My most favorite piece of Christian Art is George Frederick Handel’s Messiah. As an audio-visual learner, I engage with things I hear at a deep level and I remember things I hear exceptionally well.
I love Messiah because it fits well into more than one season in the Christian year. It’s most popular to hear Messiah around Christmas time, which is very fitting. But Messiah is a very powerful work for Easter time as well. I have always, even as a small child been attracted to how this work speaks into both events. Considering it theologically, Messiah makes a claim that Christmas and Easter are closely linked. I agree with that. As Ross Douthat wrote in the New York Times in response to the events in Newtown, CT, the cross looms over the stable. This is a good word for right now, and I think it’s a generally good way to remember Christmas. That this babe in cloths came into the world to redeem all creation, and that task will cost him his life. But the fact that the “Halleluiah” Chorus reminds us is that Christ didn’t stay dead. Christ rose again!
My two favorite parts are the beginning tenor piece from Isaiah 40:1-5. “Comfort ye, comfort ye my people sayeth your God, sayeth your God. Speak ye comfortably to Jerusalem. Speak ye comfortably to Jerusalem and cry unto her that her warfare, her warfare is accomplished, that her iniquity is pardoned.” This is my favorite passage in the whole bible and the melody that Handel puts this powerful scripture to makes it perfect.
My second favorite is the ending, where for nearly 5 minutes the whole choir sings only one word, “Amen.” Not only is this artistically brilliant for an ending to any oratorio, but it creates an emotional vibe that confirms and supports what John writes many times earlier in Revelation, that these words are trustworthy and true.

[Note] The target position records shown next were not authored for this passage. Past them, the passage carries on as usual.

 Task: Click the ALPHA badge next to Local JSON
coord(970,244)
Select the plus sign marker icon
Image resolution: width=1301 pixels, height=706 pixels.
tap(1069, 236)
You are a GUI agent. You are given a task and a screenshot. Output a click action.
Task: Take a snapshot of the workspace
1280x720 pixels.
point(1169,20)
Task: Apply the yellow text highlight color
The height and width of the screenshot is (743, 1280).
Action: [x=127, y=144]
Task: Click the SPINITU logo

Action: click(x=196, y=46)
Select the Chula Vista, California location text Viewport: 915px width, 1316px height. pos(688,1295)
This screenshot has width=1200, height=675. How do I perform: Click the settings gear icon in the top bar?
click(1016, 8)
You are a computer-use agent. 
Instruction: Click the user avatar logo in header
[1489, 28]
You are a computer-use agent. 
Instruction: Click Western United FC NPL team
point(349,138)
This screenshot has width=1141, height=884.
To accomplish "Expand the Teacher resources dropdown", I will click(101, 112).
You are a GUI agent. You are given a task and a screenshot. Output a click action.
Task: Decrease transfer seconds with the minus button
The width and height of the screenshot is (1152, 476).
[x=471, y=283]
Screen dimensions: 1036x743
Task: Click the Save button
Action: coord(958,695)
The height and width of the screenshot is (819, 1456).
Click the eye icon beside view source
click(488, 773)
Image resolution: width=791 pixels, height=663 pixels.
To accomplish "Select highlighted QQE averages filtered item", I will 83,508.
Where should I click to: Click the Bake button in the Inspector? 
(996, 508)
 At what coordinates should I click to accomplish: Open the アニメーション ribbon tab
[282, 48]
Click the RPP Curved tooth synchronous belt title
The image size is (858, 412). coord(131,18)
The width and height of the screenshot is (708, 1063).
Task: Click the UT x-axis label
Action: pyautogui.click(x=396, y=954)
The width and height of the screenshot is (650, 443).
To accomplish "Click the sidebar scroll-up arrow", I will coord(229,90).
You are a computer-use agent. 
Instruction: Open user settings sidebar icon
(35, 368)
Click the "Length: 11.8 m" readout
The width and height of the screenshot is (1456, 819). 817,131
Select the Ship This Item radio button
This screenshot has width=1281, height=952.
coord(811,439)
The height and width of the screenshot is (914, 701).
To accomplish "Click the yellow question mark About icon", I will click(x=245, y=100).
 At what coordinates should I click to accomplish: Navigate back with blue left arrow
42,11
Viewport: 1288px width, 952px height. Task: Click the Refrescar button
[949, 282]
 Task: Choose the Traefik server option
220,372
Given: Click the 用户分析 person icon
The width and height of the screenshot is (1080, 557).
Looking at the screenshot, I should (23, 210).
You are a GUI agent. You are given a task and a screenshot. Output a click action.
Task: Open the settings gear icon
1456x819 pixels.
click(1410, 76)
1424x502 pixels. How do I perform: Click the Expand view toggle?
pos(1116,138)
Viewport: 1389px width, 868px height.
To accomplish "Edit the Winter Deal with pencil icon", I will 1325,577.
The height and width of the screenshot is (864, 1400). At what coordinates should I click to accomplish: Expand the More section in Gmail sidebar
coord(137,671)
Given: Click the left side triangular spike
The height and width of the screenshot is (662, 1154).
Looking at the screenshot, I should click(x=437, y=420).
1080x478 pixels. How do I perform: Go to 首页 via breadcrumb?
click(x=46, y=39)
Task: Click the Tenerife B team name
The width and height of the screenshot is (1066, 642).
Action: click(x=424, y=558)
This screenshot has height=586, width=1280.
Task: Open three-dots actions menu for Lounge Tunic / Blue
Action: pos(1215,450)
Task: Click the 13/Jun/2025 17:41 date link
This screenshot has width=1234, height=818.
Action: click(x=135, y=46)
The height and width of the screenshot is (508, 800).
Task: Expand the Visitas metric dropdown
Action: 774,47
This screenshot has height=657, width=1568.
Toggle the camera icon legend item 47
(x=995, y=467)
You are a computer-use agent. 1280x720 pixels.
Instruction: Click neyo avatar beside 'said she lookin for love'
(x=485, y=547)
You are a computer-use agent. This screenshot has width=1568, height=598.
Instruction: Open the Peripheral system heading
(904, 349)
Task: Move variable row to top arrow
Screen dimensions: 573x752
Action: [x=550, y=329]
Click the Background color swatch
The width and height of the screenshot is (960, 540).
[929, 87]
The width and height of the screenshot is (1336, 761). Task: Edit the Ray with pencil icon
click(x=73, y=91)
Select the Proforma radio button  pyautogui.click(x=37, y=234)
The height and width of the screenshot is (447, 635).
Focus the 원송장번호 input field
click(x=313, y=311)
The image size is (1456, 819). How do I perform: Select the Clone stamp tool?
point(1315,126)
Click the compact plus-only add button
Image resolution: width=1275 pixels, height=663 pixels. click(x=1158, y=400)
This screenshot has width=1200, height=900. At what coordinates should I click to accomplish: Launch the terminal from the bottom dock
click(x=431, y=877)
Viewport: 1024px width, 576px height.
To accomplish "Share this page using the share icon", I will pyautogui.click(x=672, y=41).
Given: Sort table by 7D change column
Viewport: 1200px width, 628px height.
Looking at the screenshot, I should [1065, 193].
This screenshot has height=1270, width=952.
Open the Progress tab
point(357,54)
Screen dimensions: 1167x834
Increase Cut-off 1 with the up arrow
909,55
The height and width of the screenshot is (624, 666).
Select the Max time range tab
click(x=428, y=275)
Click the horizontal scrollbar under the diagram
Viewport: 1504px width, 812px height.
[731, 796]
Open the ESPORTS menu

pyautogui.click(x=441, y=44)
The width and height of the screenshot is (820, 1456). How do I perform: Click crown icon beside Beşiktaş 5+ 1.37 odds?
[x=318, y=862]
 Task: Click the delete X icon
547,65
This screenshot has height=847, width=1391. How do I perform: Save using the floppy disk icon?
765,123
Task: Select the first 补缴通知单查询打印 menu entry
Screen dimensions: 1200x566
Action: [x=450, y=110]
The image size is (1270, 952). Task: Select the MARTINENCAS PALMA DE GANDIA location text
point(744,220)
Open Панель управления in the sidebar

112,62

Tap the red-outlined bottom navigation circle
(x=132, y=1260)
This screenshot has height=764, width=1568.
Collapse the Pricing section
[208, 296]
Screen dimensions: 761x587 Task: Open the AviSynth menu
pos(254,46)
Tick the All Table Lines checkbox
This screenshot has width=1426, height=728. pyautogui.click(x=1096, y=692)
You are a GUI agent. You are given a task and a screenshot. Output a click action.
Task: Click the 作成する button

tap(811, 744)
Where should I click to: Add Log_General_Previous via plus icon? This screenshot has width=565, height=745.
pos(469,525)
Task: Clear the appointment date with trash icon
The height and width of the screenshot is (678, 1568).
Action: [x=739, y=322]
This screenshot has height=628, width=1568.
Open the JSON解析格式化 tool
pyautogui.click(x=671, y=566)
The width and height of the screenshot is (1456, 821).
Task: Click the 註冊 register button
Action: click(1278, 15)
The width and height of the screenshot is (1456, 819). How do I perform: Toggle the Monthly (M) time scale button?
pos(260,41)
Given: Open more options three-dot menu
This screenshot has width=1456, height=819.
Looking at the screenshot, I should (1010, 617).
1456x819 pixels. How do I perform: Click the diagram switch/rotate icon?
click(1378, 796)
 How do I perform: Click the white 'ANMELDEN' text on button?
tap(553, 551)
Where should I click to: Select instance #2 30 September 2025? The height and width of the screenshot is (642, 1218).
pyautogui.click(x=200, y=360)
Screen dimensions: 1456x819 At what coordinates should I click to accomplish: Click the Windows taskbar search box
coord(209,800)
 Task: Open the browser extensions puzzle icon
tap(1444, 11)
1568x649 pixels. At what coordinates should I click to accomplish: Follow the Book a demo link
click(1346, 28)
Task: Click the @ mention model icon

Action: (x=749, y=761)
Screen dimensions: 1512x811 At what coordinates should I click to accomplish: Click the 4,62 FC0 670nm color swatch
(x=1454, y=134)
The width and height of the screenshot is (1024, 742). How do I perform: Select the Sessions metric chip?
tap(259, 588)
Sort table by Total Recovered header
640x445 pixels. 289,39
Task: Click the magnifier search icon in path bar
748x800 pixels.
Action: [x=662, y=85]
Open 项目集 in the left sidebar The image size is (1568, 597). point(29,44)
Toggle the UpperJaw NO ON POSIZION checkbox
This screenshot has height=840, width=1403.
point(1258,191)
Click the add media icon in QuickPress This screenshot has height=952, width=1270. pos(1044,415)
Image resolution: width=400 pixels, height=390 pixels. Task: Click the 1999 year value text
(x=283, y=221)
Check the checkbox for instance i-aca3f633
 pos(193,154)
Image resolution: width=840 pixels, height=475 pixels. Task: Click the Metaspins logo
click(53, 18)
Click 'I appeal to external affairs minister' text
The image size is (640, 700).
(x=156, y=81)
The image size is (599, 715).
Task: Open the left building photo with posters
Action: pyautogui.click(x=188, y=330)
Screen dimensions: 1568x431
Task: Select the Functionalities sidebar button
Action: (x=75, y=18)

Mostly, I love this work by Handel because to the emotional effect it has on me and so many other people. It is said that when this was first performed, the “Halleluiah” chorus came and the king of England jumped to his feet and stood at attention like he was a private in the army. Therefore, we all stand when this part comes. Any work of art that moves one who is arrogant as a human king to stand in pure respect is truly powerful and range and power of the feelings it wells up in me and my friends pared with the simple beauty of the music moves me more than any visual art.